# Study text:
Irfan Kundi, MD, medical director of the St. John Transplant Center, said a kidney donation from a living donor significantly improves the long-term outcomes of the recipient.
"Living donation is an opportunity to save a life while you are still living and spares an individual a long and uncertain wait for an organ from a deceased donor," Dr. Kundi explained.
As the transplant nephrologist, Dr. Kundi has coordinated the family's care throughout the process. Transplant surgeons Steve Miller, MD, and Stephen Confer, MD, led Thomas's surgery, while Jason Cook, MD, was the transplant surgeon for James.
After the father and son were discharged from the hospital, the family stayed at one of the two "transplant houses" on campus for a few days. The St. John Transplant Center provides this affordable, fully furnished lodging option for out-of-town transplant patients so they can continue to rest before traveling home.
"We had such a great experience with the St. John transplant team," James said. "Everyone who was involved was absolutely wonderful and addressed all of our needs. You can tell they really enjoy what they're doing; they’re rooting for you. From start to finish, I could text them if I had a question, if something was going on. They were always available."
Thomas agreed: "All of the people at the hospital were fantastic — the doctors, the nurses, the whole transplant team. If I had to recommend anywhere to go for surgery, I would recommend St. John."

# Given information:

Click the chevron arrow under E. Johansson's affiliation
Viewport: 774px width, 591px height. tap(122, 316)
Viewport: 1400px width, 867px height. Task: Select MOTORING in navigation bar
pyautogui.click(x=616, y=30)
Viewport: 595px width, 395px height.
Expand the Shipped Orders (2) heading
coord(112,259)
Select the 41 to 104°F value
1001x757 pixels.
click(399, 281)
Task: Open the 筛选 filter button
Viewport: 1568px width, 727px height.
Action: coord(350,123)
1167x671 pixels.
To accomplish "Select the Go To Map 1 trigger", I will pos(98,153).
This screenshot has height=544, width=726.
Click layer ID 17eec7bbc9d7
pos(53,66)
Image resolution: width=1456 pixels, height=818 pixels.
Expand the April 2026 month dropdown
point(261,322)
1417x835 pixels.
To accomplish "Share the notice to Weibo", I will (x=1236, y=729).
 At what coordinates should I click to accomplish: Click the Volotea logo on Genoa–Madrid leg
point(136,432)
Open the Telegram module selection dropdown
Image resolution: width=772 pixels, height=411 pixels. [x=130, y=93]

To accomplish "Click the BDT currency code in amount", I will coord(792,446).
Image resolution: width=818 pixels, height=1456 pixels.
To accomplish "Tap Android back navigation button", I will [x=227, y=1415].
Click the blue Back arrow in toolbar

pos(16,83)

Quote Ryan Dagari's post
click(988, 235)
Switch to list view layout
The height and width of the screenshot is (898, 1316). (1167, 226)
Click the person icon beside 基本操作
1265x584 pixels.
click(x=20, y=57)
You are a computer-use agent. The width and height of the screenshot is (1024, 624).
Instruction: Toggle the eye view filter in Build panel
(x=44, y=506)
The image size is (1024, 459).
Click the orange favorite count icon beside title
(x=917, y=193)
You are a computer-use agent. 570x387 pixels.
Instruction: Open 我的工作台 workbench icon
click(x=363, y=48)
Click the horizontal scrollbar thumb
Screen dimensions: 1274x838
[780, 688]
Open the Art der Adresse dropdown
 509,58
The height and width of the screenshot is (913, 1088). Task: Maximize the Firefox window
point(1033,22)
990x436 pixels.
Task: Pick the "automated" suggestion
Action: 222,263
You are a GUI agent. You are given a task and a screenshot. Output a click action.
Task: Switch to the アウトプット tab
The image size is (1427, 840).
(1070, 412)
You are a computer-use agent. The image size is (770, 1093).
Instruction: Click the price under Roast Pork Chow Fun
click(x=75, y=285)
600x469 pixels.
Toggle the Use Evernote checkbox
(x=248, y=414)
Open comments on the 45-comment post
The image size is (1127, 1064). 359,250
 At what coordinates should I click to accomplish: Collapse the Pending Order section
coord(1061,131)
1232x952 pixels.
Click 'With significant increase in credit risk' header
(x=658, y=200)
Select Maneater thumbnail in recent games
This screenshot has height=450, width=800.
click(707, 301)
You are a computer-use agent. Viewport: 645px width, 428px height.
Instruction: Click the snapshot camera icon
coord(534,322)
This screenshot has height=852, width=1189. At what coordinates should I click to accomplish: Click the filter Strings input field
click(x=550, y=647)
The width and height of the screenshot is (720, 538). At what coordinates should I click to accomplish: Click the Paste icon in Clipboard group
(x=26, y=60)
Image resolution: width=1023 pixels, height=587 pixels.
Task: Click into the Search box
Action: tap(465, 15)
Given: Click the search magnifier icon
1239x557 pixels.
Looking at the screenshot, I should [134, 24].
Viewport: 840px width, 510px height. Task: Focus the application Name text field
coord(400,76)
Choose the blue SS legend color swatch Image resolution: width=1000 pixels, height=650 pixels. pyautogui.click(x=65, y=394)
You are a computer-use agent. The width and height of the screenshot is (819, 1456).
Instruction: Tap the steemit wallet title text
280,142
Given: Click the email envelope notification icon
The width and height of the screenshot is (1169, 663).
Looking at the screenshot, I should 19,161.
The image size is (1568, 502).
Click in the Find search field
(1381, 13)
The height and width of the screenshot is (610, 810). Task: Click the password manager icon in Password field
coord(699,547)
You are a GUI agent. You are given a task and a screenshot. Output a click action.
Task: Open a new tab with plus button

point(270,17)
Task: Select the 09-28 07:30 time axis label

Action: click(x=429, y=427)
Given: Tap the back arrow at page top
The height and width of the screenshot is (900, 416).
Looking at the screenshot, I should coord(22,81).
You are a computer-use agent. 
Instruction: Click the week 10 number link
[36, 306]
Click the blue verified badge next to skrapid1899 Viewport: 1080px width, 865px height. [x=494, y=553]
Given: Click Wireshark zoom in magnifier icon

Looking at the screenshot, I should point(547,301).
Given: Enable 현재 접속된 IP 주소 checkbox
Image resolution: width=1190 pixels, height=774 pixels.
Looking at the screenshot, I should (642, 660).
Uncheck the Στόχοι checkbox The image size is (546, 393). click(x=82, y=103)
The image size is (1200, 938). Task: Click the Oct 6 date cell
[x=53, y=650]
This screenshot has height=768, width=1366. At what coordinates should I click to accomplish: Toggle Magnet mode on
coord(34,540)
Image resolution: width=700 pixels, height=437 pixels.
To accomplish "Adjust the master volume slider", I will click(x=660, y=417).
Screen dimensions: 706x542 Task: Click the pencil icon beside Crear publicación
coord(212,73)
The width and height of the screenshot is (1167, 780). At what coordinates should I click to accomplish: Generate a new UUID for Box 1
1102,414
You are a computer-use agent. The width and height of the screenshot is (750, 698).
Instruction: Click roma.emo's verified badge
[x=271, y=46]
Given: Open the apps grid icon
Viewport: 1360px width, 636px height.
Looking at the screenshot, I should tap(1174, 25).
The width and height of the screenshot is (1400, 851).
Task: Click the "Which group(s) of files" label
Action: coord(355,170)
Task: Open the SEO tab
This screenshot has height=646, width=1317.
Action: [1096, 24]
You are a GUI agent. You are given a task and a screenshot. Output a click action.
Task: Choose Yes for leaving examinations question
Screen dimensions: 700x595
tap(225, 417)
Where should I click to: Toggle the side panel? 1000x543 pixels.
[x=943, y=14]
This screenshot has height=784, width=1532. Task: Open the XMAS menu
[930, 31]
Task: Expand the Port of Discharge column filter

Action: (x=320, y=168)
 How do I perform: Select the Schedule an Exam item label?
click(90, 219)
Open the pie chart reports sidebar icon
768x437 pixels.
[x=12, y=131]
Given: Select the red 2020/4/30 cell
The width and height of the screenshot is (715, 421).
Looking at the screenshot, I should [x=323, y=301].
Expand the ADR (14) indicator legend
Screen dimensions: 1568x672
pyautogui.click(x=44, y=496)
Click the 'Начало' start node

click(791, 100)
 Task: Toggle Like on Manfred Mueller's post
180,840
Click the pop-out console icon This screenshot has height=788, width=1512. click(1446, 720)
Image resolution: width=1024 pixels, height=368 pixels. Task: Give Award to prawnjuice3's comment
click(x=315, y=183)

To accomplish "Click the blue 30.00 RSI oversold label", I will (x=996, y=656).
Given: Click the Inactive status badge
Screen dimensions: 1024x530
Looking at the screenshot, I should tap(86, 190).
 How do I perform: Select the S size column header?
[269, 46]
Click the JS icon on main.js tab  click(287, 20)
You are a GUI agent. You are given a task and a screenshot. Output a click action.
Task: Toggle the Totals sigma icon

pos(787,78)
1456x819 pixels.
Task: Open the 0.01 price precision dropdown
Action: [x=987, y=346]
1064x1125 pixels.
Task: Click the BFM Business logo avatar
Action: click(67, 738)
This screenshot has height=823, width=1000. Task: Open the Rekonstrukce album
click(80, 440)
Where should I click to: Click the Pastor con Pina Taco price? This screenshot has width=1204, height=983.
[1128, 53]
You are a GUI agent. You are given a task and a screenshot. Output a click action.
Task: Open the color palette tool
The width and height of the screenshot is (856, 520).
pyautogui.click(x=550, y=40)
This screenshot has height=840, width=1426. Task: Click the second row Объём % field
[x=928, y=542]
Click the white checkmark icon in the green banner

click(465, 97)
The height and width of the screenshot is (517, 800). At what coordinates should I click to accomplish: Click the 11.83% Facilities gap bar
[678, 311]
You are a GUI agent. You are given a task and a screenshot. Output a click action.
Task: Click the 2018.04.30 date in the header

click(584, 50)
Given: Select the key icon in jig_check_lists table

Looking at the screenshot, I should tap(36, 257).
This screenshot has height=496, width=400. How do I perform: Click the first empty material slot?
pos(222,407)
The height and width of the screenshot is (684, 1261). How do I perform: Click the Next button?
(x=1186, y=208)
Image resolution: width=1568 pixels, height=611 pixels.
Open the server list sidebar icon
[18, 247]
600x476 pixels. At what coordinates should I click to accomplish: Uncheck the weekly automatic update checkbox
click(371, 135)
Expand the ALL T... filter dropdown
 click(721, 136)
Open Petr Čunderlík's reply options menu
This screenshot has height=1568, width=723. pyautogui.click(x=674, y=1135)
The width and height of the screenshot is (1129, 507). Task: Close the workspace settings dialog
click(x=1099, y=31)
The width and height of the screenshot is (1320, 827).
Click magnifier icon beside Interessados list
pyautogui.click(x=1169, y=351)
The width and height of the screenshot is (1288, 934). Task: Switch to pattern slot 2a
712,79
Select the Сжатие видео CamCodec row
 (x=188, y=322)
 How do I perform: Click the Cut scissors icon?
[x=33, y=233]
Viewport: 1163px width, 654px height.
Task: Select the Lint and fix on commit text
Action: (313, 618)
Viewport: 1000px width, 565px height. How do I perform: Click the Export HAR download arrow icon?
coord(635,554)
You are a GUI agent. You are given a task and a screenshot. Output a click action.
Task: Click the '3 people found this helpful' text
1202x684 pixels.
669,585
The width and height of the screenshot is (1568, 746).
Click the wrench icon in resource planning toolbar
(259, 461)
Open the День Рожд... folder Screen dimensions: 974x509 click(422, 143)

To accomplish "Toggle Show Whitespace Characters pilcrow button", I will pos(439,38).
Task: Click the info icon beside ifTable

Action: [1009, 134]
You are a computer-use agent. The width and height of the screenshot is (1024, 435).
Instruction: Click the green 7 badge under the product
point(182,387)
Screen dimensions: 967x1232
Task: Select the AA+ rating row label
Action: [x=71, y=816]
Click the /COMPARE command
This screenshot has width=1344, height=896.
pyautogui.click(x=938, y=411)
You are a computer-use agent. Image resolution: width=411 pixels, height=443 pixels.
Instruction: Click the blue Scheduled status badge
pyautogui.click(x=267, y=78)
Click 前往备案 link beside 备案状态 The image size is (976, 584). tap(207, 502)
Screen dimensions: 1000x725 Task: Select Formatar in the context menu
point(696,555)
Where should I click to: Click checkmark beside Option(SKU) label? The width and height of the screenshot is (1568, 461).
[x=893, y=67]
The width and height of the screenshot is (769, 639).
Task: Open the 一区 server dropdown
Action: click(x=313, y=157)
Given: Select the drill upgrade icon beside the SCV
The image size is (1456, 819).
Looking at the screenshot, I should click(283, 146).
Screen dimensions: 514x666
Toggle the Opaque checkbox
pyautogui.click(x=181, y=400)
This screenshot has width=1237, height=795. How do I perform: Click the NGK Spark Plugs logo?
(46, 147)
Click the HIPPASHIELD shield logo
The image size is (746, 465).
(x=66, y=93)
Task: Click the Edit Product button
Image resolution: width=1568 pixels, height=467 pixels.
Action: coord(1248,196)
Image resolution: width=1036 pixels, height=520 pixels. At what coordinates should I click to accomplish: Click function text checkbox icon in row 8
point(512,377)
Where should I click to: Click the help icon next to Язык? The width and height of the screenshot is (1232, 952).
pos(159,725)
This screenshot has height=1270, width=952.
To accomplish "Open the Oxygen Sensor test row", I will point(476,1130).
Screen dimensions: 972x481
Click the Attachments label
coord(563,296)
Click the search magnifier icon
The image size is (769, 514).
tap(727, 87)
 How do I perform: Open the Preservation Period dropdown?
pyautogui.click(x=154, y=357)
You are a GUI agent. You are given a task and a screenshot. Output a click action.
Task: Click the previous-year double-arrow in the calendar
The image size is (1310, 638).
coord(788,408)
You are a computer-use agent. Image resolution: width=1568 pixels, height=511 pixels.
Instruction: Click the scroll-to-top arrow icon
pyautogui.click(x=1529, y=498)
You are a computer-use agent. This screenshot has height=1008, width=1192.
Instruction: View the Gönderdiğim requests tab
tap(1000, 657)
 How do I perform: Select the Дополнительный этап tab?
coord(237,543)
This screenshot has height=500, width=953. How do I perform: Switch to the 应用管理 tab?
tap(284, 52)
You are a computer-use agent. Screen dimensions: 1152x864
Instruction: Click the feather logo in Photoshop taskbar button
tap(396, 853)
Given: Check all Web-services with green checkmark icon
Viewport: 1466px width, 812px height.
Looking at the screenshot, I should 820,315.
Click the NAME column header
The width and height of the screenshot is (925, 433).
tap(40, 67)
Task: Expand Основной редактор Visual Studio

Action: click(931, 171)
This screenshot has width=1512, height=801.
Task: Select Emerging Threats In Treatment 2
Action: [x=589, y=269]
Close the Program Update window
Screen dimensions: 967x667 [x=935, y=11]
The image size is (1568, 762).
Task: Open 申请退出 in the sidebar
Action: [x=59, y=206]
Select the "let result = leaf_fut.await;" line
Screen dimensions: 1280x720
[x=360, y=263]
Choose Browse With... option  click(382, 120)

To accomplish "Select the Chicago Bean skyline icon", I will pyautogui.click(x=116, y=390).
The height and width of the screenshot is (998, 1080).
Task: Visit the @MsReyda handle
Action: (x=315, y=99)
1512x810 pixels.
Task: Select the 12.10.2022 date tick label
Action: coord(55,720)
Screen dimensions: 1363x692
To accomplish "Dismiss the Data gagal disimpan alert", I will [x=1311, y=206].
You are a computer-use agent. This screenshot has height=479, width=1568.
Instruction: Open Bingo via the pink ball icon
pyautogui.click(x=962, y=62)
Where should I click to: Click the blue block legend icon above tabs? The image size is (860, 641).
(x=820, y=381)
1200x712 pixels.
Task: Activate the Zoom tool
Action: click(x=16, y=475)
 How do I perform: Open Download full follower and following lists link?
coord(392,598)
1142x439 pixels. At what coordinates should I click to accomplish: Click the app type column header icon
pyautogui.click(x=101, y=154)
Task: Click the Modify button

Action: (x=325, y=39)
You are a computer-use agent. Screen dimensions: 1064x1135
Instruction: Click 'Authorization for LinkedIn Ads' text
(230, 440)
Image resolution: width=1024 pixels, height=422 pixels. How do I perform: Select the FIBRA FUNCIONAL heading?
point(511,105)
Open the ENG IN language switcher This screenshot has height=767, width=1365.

# Exercise description:
Pick up the account of the father-and-son kidney transplant at the St. John Transplant Center after its final sentence and continue it. The listing bears no relation to the text.

# Task answer:
Thomas said his main concern after the surgery was his son's health.
"I didn't want it to hurt him any," he said. "I was more concerned about his health than mine. But (the medical team) explained it to me that he had another kidney, and a lot of people live healthy lives with only one kidney. … I just praise the Lord that he was wanting to do it, and he volunteered without me asking. I think it's wonderful that he would want to do that for me. I love him very much for doing that. I'd do the same for him; I'd give my life for him."
Both Thomas and James said they are recovering well. Thomas said he has more energy, can breathe better, and is not "tied down" to dialysis three days a week anymore. Now that he isn't on dialysis, he and his wife have planned some trips.
James said he returned to work about a month after surgery. His hip-hop group, the Jivin' Scientists, which includes his older brother, had landed a record deal last year, and the label extended its deadline to accommodate his situation. He said he hopes to visit his parents in July, the first time since the surgery. In the meantime, he looks forward to calling him on Father's Day.
"My dad, he's always been kind, calm and loving," James said. "He taught me a lot about what it means to be a man and have responsibilities. Now, a little bit more of my dad is back."
About St. John Health System
Ascension’s St. John Health System operates seven hospitals and more than 90 healthcare clinics and facilities in eastern Oklahoma and southeastern Kansas. St. John Health System employs approximately 8,000 associates. Across the region, St. John Health System provided more than $68 million in community benefit and care of persons living in poverty in fiscal year 2016. Serving Oklahoma for more than 90 years, Ascension is a faith-based healthcare organization committed to delivering compassionate, personalized care to all, with special attention to persons living in poverty and those most vulnerable. Ascension is the largest non-profit health system in the U.S. and the world’s largest Catholic health system, operating 2,500 sites of care – including 141 hospitals and more than 30 senior living facilities – in 24 states and the District of Columbia.